Волки пересекли поляну и не спеша поднимались по склону к землянке.
Ближе, ближе, ближе.
Витька, припав к окну, целился.
Ближе, ближе.
Выстрел. Дым.
Однако и сквозь пелену дыма мы разглядели, что стая шарахнулась врассыпную и только вожак споткнулся и зарылся головой в снег.
- Есть! - радостно закричал Витька.
Дым рассеялся.
Мы в страхе попятились в глубь землянки. В нескольких шагах от окошка, ощетинив шерсть, стоял седой матерый волк.
Я схватил топор.
Волк не двигался.
Прошло несколько долгих, мучительных секунд.
Оскал зубов. Холодные глаза.
Волк пошатнулся и упал.
- Вот так-то, - проговорил Витька и выронил из рук ружье.
Сумерки сгущались. Подул ветер. Повалил густой снег. В печи догорели последние дрова.
Я растерянно посмотрел на друга: что делать?
Витька молча подошел к двери и подпер ее лопатой.
Я понял: придется ночевать здесь.
Это и обрадовало и напугало меня.
Обрадовало то, что не надо идти домой.

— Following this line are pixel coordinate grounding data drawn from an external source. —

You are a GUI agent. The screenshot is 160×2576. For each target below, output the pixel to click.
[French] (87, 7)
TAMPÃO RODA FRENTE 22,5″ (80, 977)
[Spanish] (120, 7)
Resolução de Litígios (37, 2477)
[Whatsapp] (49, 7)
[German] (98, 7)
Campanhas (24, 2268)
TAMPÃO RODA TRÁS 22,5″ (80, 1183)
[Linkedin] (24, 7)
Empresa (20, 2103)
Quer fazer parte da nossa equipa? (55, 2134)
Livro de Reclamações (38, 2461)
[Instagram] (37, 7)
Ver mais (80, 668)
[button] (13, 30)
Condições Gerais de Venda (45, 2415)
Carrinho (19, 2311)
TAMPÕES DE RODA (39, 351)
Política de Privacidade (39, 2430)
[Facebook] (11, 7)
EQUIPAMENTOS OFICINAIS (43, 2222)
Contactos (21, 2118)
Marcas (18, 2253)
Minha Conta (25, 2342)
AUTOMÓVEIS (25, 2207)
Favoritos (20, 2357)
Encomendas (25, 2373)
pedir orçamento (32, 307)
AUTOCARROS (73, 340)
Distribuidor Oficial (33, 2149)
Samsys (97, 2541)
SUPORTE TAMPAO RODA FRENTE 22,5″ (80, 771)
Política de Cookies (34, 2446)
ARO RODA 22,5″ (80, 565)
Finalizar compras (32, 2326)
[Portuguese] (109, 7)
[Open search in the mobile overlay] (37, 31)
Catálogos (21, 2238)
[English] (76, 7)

Идти лесом, где наверняка рыщет эта голодная, обозленная стая.
Пугала долгая тревожная ночь в этой землянке.
В окно несло холодом.
- За дровами бы... - робко предложил я.
- Тсы-ы-ы, - Витька приложил к губам палец.
Он к чему-то прислушивался.
Лес гудел.
Метель разыгралась не на шутку. Где-то с треском рухнуло дерево. Послышался глухой короткий стон.

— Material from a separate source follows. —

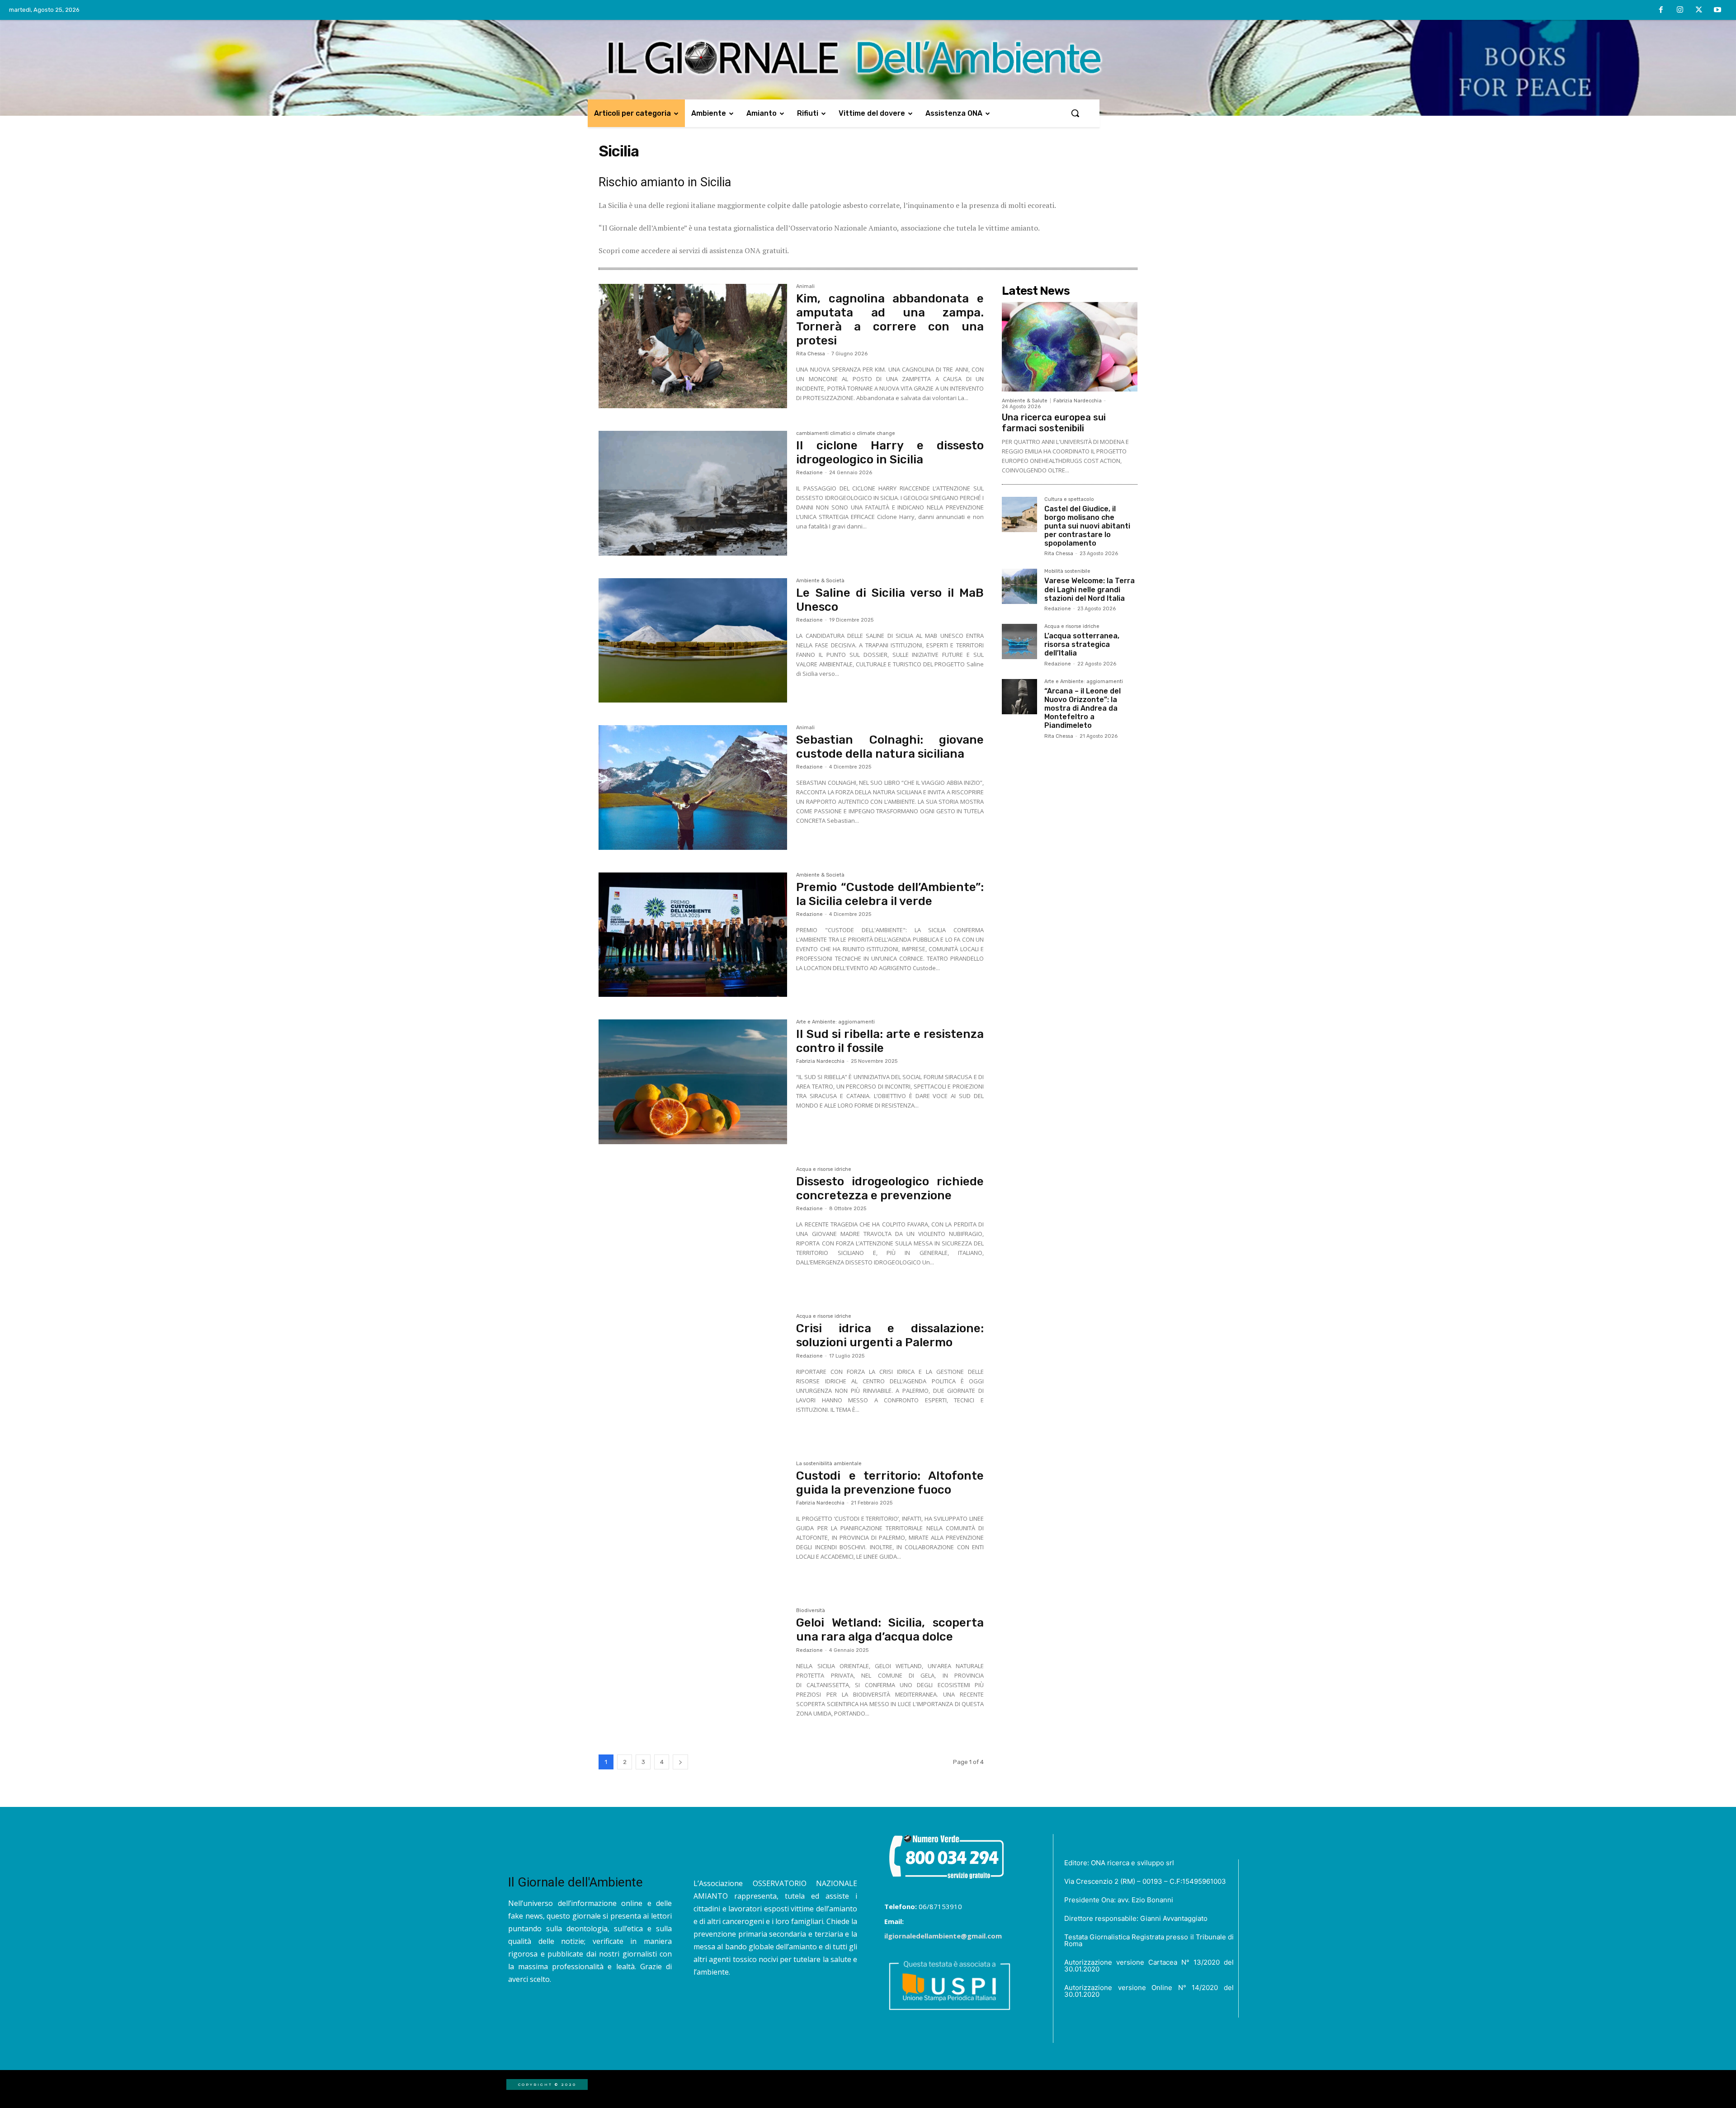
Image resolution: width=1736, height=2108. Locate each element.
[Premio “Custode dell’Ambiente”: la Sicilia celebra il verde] (693, 934)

Витька осторожно, на цыпочках подошел к окну и поманил меня пальцем.
Волк лежал на боку и лизал окровавленные передние лапы.
- Жалко, что ружье пустое.
- И так до утра никуда не денется, - шепотом успокоил Витька. - А утром мы его, фашиста, живьем возьмем.
Утром...
- До утра еще надо дожить.
- Перебьемся. Это наша первая партизанская ночь. Когда придут фрицы, мы тут жить будем.
- Тогда дровами запасемся.
- И хлебом.
- Размечтались... Окошко бы, Витьк, чем залатать. Дует очень.
- Давай землей.
Очутившись в непроглядной темноте, мы забрались на нары, прижались друг к другу, согрелись.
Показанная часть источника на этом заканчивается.